* [Assignment] From the data below, repeat exactly the lines from the line with "Open 多工轉輪 multi-wheel section" to the line with "Click the ARM", both included.

(Records from a data collection)
___
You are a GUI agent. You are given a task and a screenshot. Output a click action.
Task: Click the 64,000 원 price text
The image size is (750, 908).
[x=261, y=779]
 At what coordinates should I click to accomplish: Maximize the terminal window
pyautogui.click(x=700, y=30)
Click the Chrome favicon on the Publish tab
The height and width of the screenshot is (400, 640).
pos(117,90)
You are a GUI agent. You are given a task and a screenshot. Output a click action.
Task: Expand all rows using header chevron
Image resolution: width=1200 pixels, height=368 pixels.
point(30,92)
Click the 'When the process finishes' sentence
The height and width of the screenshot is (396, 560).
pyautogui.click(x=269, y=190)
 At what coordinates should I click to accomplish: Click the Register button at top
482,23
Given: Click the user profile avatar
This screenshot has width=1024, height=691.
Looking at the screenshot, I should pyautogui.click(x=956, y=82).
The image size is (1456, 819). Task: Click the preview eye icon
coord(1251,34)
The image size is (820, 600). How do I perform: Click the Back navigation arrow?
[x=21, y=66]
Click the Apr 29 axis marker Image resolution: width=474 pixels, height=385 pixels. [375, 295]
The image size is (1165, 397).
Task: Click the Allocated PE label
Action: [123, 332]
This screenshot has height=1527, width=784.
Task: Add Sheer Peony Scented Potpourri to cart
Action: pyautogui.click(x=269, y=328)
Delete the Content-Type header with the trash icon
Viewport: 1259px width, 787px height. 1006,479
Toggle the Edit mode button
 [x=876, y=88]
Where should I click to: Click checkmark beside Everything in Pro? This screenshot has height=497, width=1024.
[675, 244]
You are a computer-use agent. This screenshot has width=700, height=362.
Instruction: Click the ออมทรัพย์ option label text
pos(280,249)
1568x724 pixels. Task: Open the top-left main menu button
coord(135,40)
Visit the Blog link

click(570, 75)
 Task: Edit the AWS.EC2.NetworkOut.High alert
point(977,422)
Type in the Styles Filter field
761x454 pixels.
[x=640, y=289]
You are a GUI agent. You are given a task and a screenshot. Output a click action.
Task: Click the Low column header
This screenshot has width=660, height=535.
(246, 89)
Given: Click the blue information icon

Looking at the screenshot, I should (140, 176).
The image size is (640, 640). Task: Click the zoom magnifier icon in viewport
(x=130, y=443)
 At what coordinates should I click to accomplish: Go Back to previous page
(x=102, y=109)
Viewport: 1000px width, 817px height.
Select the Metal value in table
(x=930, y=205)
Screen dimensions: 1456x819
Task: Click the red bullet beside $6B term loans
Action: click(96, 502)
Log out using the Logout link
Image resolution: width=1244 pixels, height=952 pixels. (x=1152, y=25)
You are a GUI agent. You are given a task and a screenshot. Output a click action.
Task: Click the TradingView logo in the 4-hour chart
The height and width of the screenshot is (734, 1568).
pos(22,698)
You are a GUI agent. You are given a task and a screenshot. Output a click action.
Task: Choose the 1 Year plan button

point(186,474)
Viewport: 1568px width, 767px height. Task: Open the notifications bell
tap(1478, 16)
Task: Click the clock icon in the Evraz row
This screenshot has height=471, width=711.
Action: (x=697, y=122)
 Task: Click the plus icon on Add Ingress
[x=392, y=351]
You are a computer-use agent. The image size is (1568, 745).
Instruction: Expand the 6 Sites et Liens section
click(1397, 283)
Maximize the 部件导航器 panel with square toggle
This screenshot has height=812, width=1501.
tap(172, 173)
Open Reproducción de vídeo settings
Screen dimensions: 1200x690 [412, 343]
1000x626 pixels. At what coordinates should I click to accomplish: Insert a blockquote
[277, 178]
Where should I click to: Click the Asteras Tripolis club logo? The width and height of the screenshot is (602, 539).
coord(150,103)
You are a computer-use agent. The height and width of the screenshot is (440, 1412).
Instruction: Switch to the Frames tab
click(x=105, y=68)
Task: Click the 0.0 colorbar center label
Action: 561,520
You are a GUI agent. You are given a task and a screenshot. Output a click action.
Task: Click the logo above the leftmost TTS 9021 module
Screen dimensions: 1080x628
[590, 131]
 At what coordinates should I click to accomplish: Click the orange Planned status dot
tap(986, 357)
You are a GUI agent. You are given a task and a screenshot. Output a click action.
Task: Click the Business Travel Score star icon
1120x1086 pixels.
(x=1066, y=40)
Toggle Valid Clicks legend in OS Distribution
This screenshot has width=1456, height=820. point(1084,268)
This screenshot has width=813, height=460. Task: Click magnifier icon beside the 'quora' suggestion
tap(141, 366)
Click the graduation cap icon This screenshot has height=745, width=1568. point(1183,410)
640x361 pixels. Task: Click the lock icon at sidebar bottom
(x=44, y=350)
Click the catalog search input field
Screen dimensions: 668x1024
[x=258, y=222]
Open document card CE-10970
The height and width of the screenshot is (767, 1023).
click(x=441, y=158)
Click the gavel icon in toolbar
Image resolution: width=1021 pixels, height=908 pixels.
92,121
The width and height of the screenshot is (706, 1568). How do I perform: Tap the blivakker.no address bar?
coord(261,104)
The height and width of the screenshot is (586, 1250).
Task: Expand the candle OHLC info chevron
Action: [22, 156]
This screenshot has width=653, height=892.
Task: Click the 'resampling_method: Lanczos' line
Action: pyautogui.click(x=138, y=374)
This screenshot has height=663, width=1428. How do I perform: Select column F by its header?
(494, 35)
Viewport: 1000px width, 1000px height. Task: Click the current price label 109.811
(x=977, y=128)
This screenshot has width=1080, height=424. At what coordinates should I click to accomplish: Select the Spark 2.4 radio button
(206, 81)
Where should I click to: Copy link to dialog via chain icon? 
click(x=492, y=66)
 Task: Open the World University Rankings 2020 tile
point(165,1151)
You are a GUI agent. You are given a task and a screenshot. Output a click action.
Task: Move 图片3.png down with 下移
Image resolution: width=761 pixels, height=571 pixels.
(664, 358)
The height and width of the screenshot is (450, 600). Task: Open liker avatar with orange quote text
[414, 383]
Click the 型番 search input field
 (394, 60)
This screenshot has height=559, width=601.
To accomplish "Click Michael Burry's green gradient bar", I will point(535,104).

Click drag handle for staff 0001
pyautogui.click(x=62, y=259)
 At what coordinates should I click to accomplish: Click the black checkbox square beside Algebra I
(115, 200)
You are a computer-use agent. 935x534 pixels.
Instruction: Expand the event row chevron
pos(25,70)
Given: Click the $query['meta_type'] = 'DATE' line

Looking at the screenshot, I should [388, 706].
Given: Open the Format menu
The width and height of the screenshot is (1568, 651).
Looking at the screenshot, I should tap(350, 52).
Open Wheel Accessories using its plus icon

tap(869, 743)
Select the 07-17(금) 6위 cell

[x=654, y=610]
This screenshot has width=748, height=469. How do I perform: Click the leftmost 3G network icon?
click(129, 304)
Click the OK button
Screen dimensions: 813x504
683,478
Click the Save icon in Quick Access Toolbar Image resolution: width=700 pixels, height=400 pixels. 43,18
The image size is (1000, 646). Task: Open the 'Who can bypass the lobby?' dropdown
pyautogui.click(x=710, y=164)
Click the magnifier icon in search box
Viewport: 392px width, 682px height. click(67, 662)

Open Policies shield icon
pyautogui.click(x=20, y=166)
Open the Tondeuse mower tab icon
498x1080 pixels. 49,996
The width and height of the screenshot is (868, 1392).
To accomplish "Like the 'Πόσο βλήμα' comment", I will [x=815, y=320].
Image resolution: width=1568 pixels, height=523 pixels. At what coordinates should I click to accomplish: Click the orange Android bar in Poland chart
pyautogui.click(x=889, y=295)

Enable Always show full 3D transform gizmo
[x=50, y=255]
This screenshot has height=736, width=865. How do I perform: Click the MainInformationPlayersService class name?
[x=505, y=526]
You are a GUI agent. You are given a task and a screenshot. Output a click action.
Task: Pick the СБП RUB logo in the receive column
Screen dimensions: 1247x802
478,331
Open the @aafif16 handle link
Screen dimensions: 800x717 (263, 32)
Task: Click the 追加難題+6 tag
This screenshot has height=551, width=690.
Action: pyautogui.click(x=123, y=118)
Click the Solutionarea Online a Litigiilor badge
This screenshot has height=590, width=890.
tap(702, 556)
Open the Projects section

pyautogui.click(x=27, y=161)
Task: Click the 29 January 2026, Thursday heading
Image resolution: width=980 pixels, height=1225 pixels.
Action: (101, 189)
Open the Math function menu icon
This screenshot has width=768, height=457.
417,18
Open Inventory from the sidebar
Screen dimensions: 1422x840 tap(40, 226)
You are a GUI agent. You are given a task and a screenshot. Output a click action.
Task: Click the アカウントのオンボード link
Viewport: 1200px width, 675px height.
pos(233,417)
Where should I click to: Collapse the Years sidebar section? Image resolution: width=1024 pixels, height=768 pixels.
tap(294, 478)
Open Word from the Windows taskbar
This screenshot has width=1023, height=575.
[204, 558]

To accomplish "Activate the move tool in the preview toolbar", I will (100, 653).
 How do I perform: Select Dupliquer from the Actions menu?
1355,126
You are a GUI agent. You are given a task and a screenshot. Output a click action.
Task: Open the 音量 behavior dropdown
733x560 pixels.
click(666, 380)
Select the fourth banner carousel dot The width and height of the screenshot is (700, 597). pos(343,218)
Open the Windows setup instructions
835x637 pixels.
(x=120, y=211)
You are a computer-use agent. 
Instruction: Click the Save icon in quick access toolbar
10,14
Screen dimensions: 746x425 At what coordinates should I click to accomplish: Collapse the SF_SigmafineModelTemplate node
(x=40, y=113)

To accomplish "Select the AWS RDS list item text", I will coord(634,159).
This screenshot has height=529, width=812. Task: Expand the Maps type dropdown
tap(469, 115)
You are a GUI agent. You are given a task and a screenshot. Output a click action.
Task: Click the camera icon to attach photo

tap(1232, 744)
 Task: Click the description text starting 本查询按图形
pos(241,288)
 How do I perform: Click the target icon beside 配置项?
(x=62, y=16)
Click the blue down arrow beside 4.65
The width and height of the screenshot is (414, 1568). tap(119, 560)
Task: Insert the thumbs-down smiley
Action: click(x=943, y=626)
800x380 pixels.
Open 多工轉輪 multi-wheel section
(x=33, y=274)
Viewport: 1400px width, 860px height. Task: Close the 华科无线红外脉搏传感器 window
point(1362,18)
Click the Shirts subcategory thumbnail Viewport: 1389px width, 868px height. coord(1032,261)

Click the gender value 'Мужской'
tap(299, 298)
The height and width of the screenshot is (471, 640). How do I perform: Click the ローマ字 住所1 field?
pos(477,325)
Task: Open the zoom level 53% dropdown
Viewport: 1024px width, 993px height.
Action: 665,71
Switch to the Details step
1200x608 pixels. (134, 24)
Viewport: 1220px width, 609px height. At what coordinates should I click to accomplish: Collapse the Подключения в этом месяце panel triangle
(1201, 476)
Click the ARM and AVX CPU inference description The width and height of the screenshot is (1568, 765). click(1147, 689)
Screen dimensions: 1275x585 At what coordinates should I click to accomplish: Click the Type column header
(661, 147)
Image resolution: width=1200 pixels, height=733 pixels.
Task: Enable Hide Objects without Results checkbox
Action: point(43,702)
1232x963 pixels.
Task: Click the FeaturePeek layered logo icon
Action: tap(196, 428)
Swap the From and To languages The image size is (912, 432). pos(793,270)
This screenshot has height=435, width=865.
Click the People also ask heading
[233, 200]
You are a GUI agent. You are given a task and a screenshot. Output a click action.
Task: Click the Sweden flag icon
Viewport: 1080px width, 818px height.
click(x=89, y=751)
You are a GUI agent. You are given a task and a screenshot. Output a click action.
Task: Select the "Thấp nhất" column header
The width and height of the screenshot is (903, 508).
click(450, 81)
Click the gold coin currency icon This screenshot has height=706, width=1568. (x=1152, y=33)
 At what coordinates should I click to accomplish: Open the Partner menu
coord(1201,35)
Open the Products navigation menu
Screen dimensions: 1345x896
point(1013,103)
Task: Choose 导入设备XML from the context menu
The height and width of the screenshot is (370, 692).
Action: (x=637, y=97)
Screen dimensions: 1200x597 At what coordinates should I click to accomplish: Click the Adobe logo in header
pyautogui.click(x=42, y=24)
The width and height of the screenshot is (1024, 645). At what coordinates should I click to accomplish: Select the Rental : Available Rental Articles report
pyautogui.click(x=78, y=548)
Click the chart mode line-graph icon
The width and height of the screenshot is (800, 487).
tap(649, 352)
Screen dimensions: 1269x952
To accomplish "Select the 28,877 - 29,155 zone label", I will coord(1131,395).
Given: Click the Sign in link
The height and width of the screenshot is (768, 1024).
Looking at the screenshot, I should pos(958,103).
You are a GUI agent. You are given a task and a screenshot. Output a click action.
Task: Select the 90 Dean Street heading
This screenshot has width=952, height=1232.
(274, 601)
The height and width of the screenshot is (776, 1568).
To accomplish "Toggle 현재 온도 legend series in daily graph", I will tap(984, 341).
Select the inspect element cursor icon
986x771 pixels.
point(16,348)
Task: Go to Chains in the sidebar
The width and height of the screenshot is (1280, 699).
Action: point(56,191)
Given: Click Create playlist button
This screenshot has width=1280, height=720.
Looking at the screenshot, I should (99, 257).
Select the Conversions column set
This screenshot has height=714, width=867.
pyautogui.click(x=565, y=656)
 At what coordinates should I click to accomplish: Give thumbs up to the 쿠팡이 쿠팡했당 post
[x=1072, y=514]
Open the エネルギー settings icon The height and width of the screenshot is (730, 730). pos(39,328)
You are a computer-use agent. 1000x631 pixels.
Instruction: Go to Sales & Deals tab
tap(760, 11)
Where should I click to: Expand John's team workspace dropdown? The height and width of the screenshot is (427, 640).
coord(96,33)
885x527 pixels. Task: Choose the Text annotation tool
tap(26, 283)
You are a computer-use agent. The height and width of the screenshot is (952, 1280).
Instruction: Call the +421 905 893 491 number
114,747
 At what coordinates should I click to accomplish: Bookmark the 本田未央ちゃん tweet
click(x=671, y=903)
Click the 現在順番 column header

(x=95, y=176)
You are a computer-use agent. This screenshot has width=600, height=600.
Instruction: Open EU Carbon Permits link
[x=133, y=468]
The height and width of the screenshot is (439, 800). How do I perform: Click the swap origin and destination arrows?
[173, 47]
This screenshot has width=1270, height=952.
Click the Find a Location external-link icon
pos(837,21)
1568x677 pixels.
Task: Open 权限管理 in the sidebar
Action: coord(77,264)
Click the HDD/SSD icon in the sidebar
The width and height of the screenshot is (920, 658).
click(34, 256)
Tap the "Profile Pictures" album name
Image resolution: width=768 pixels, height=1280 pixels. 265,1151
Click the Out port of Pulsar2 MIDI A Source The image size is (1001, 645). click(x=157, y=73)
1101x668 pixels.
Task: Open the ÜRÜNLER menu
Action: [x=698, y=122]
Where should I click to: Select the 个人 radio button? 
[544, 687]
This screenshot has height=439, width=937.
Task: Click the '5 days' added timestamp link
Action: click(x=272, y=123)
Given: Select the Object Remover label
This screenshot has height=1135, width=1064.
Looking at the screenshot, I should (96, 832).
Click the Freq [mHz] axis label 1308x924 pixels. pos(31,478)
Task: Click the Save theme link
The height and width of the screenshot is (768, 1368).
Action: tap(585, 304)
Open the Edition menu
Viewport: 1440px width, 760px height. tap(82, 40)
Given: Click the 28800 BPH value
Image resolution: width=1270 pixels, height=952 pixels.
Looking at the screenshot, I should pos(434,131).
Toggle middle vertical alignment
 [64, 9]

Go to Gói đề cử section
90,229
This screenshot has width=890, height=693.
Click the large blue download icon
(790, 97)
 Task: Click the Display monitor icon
___
* [Answer to this task]
Open 多工轉輪 multi-wheel section
(x=33, y=274)
Viewport: 1400px width, 860px height. Task: Close the 华科无线红外脉搏传感器 window
point(1362,18)
Click the Shirts subcategory thumbnail Viewport: 1389px width, 868px height. coord(1032,261)

Click the gender value 'Мужской'
tap(299, 298)
The height and width of the screenshot is (471, 640). How do I perform: Click the ローマ字 住所1 field?
pos(477,325)
Task: Open the zoom level 53% dropdown
Viewport: 1024px width, 993px height.
Action: 665,71
Switch to the Details step
1200x608 pixels. (134, 24)
Viewport: 1220px width, 609px height. At what coordinates should I click to accomplish: Collapse the Подключения в этом месяце panel triangle
(1201, 476)
Click the ARM and AVX CPU inference description The width and height of the screenshot is (1568, 765). click(1147, 689)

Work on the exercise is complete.